I may just be searching up the wrong thing but I can't find anything for this online. Let's say I want to get a $p$ value for the hypothesis that $$\mu > \mu_0$$ for a population mean parameter. How do I go about getting a $p$ value? The way I thought this was done was by getting a test statistic (which in this case does not have an absolute value sign afaik):$$d = \frac{\hat{\mu} - \mu_0}{\frac{\sigma}{\sqrt{n}}}$$
And then getting the $p$ value by calculating ($\sigma$ is known in this case): $$p = \Pr(D < d), D \sim \mathcal{N}(0,1)$$
What's wrong here, and how do I calculate the $p$ value?

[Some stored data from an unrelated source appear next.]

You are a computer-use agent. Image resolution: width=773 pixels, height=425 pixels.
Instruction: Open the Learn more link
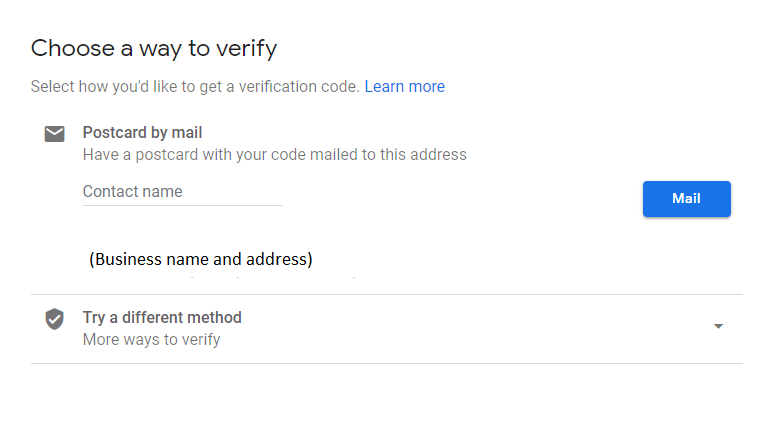404,86
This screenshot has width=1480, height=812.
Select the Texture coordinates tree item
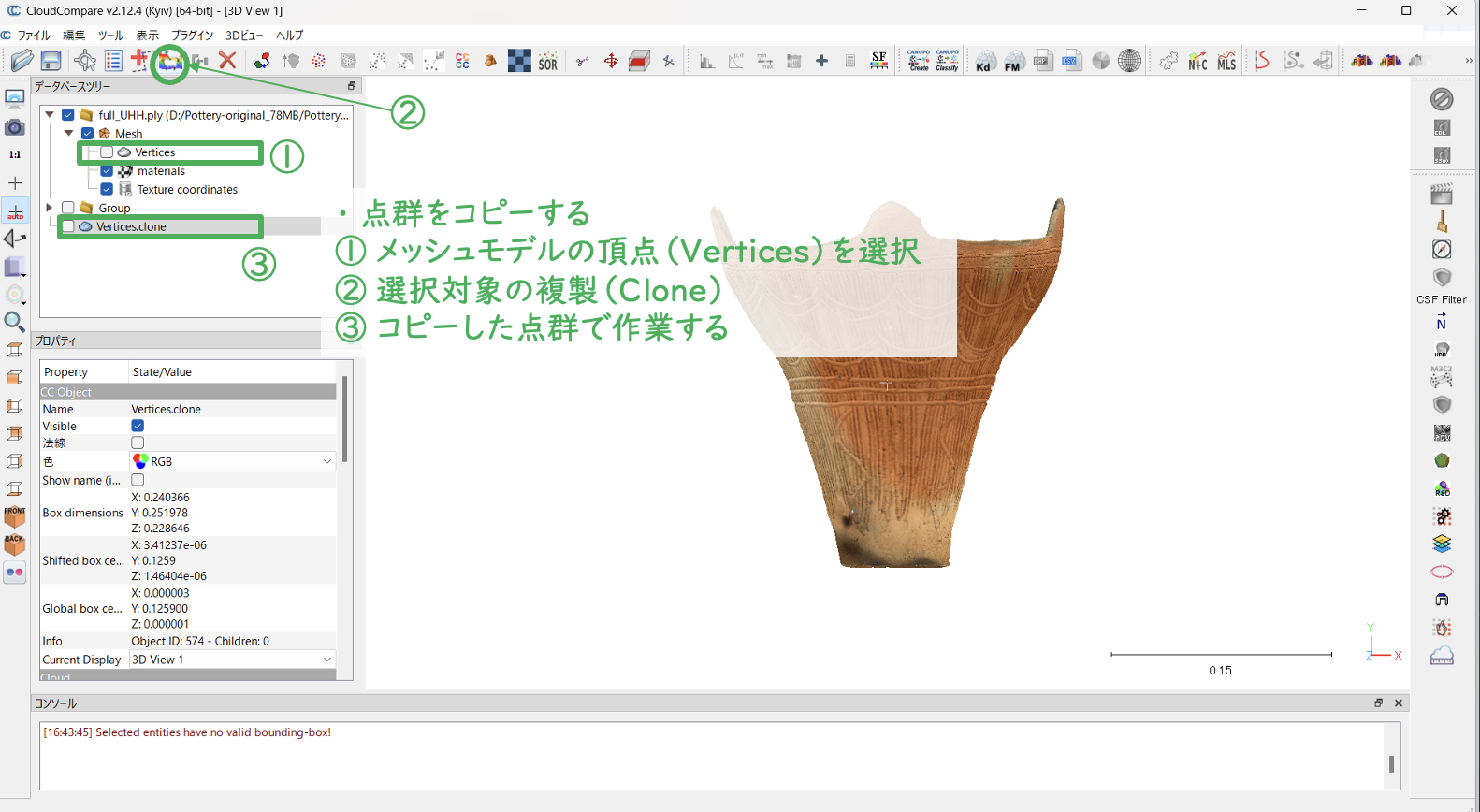(187, 190)

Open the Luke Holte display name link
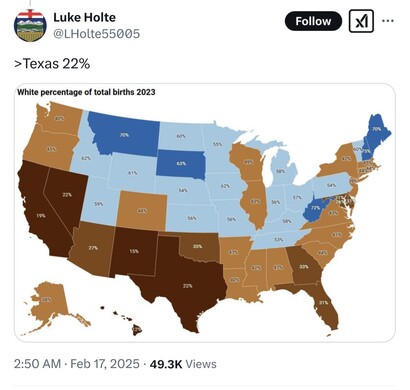click(x=84, y=17)
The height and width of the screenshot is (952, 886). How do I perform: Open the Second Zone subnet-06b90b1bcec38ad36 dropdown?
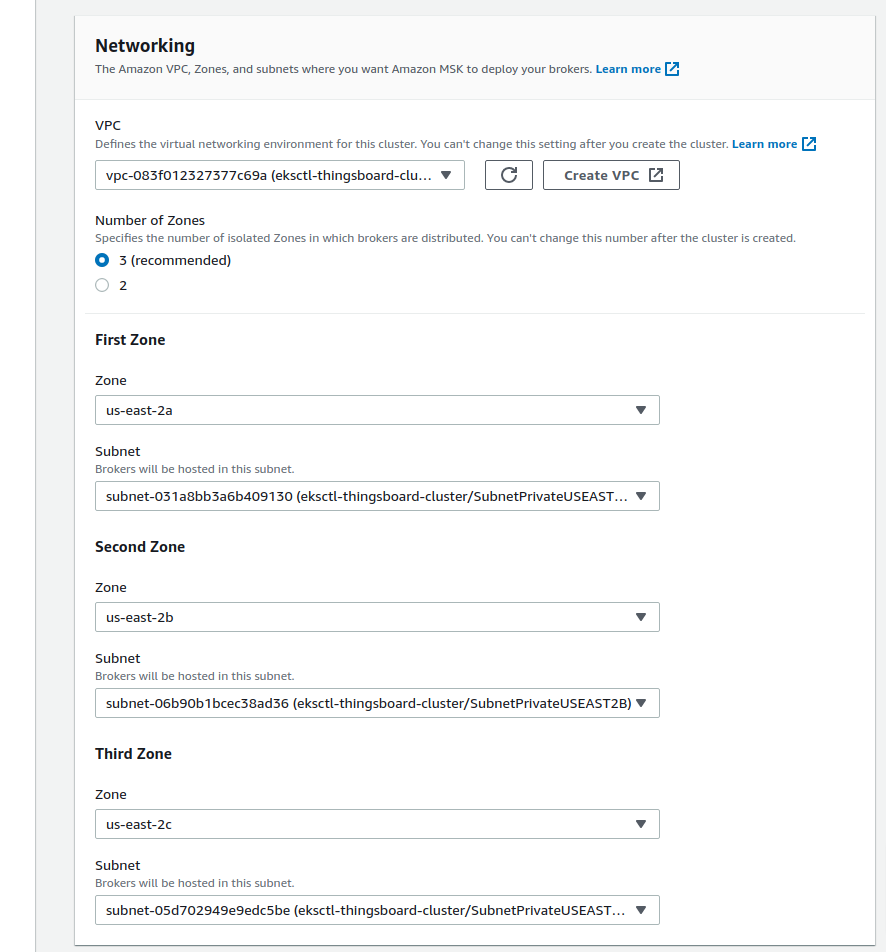pos(377,703)
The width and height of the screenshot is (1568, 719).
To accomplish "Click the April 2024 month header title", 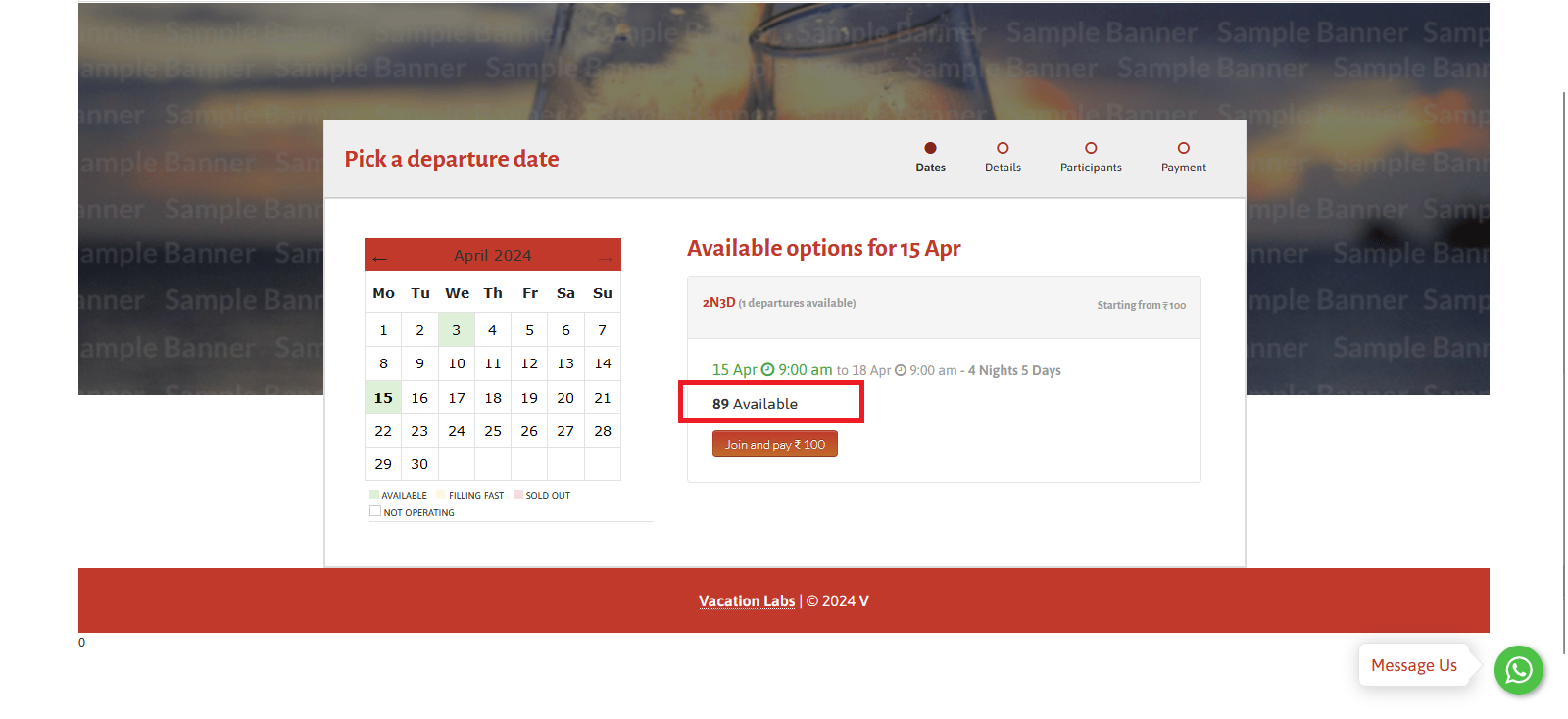I will click(x=492, y=256).
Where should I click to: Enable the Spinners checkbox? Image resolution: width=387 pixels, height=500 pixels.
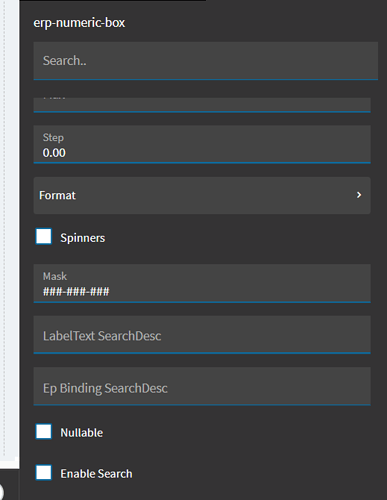coord(44,236)
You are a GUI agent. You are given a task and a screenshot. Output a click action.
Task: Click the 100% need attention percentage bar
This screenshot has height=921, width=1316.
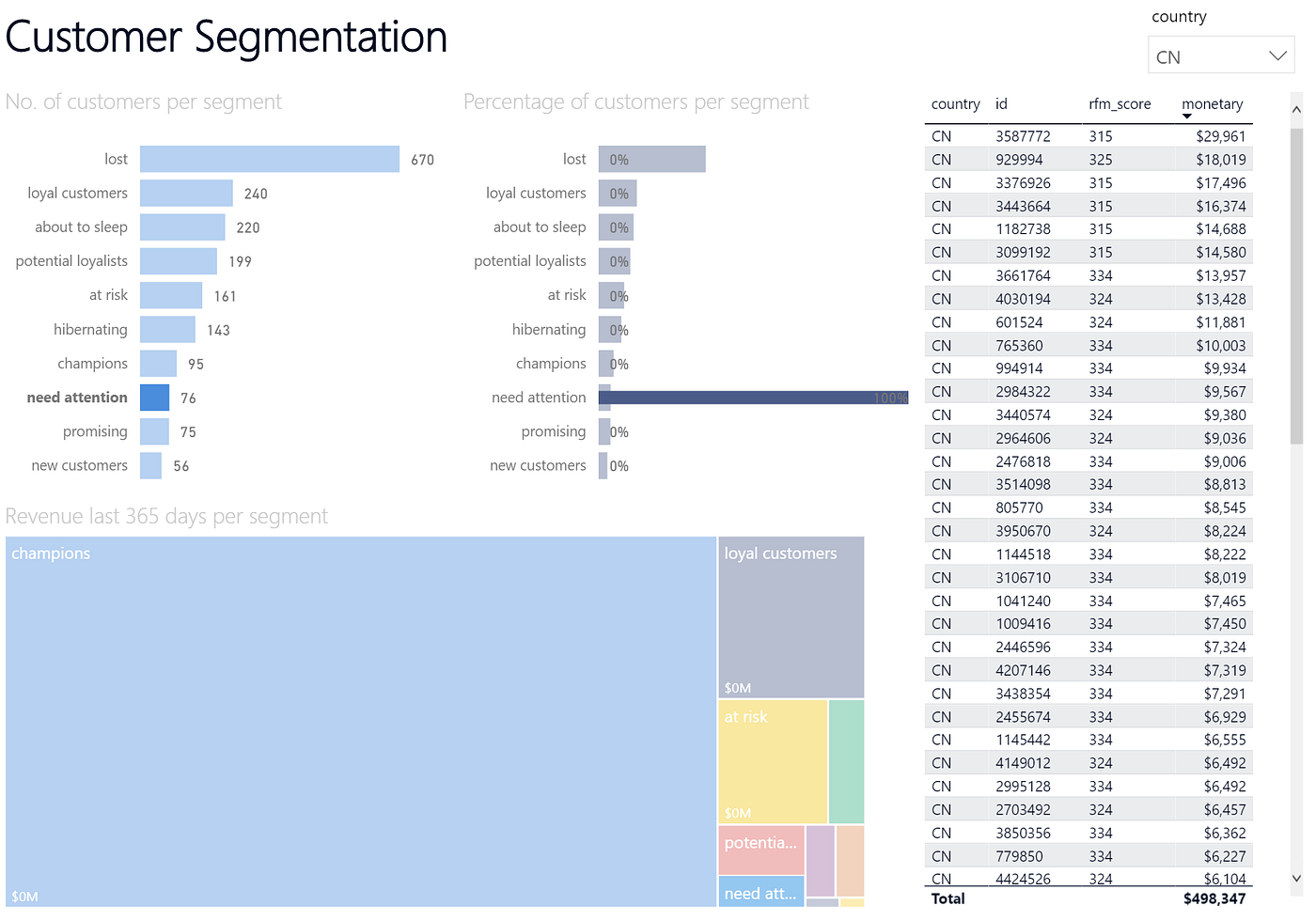pos(752,397)
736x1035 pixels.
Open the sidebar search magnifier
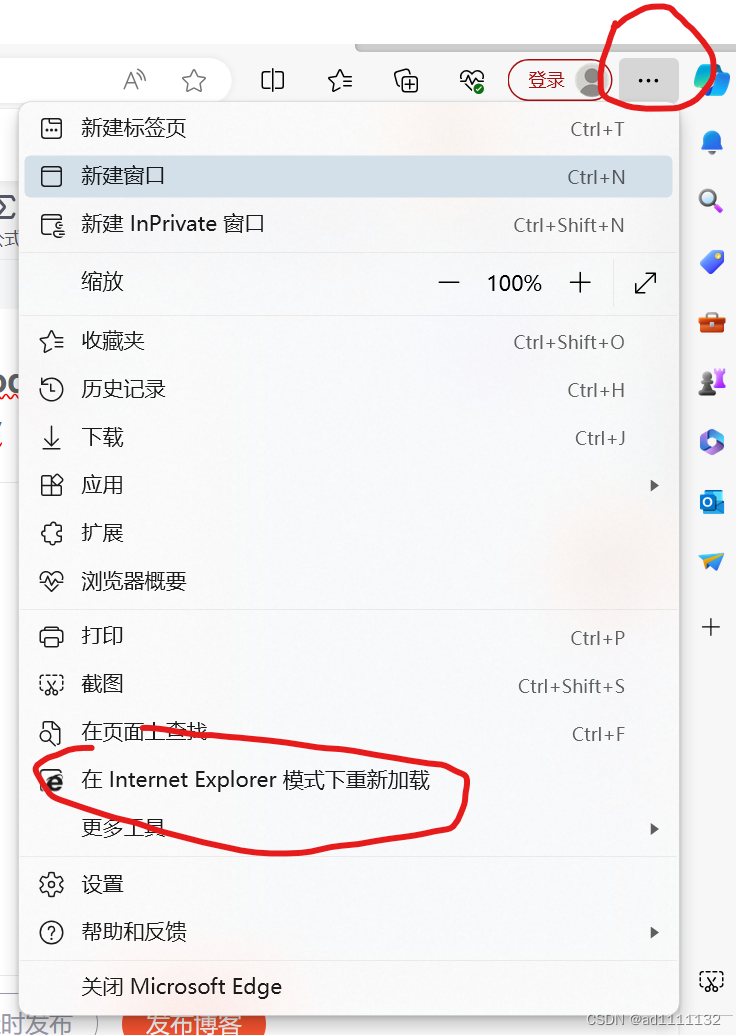tap(711, 200)
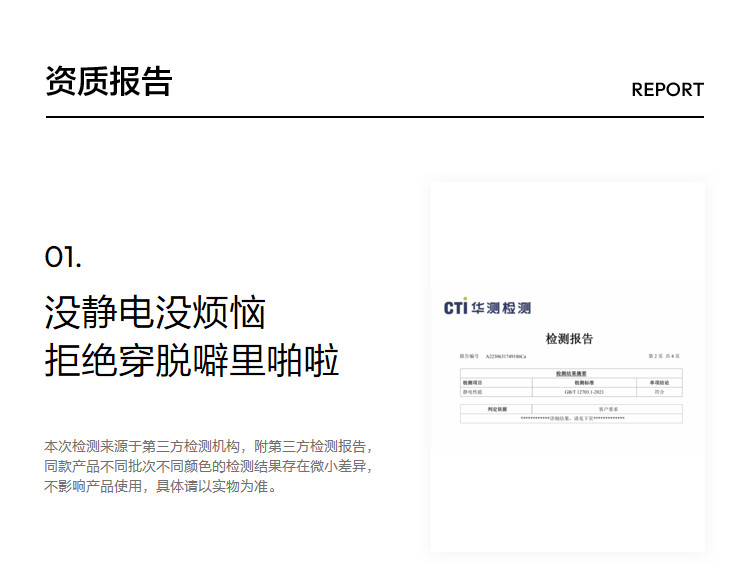Select the 01. section number
The width and height of the screenshot is (750, 587).
63,257
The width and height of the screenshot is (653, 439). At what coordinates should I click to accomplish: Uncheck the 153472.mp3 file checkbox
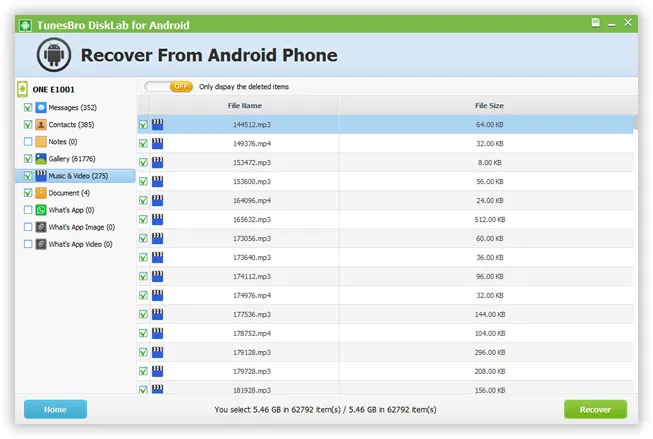144,162
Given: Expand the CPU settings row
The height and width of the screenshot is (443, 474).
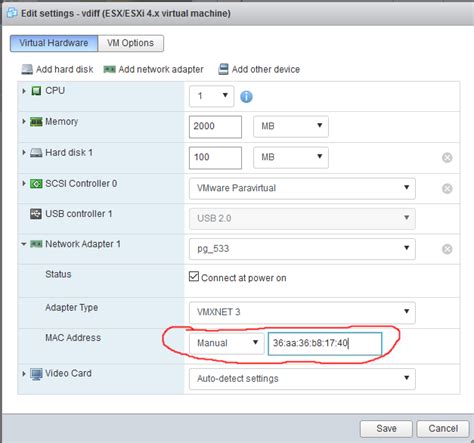Looking at the screenshot, I should [24, 91].
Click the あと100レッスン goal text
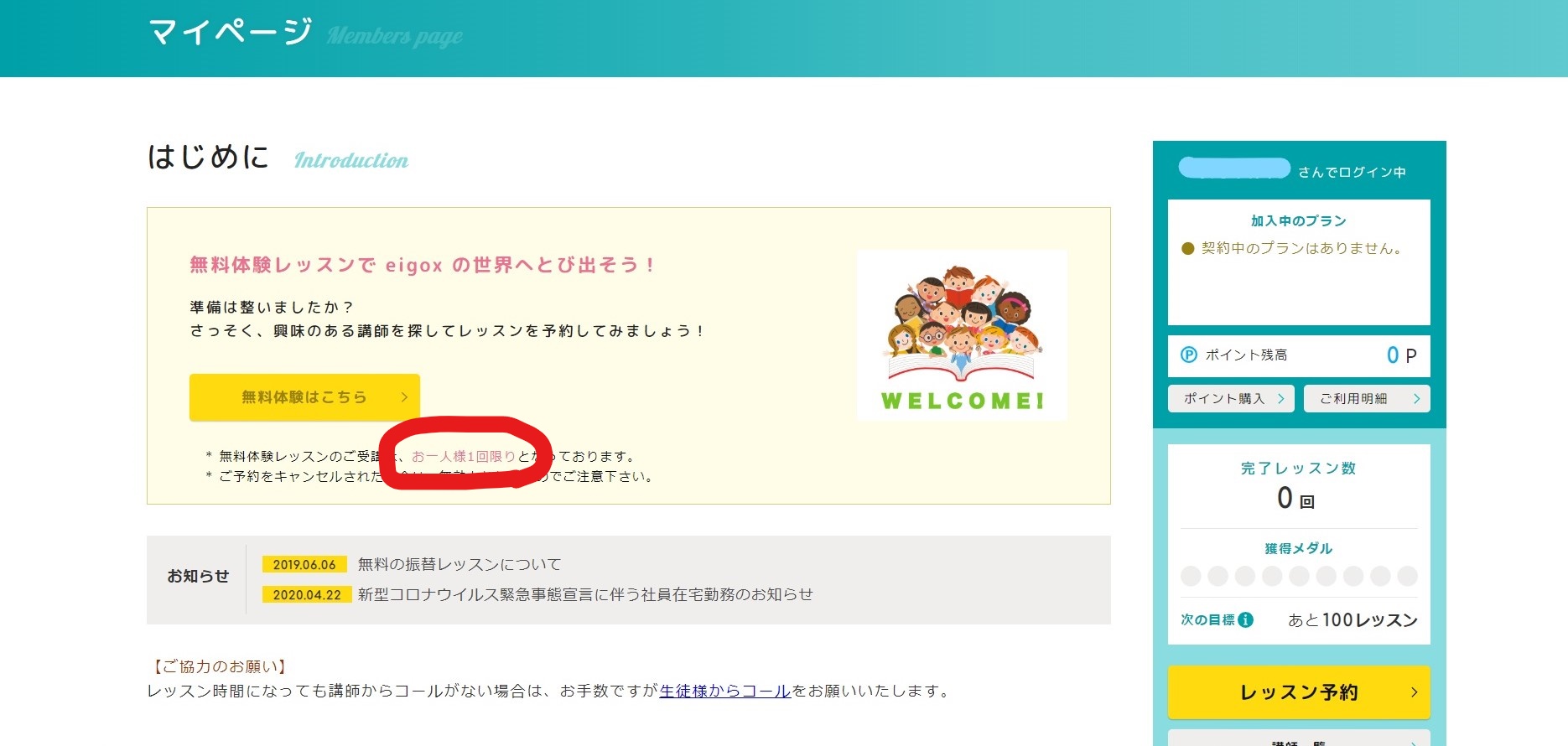 coord(1352,619)
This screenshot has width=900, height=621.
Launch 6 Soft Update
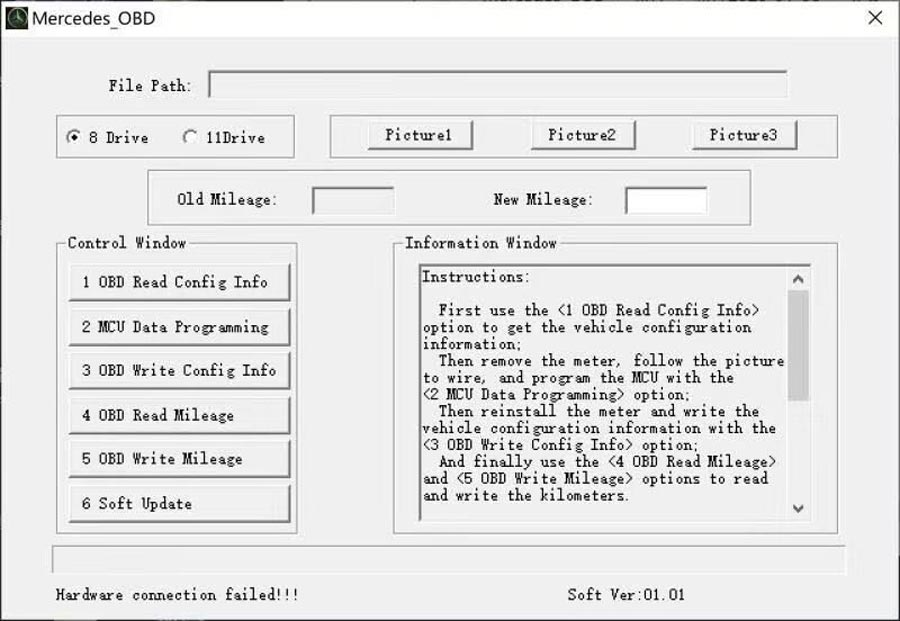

you are almost there. The p-value is the probability of the queue
$$p_{value}=P(D<d)$$
and you can get it using Z-tables
Example:
Suppose we have the following system to be verified:
$$ \begin{cases} H_0:\mu \geq2 \\ H_1: \mu<2 \end{cases}$$
let's suppose normality, $\sigma=1$,$n=4$.
The sample mean should be less then 2, otherwise there is nothing to prove and the p-value will be very high.
So let's suppose $\overline{X}_4=1$
Your statistic is
$(1-2)\times \sqrt{4}=-2$
and the p-value is $P(Z<-2)\approx2.28\%$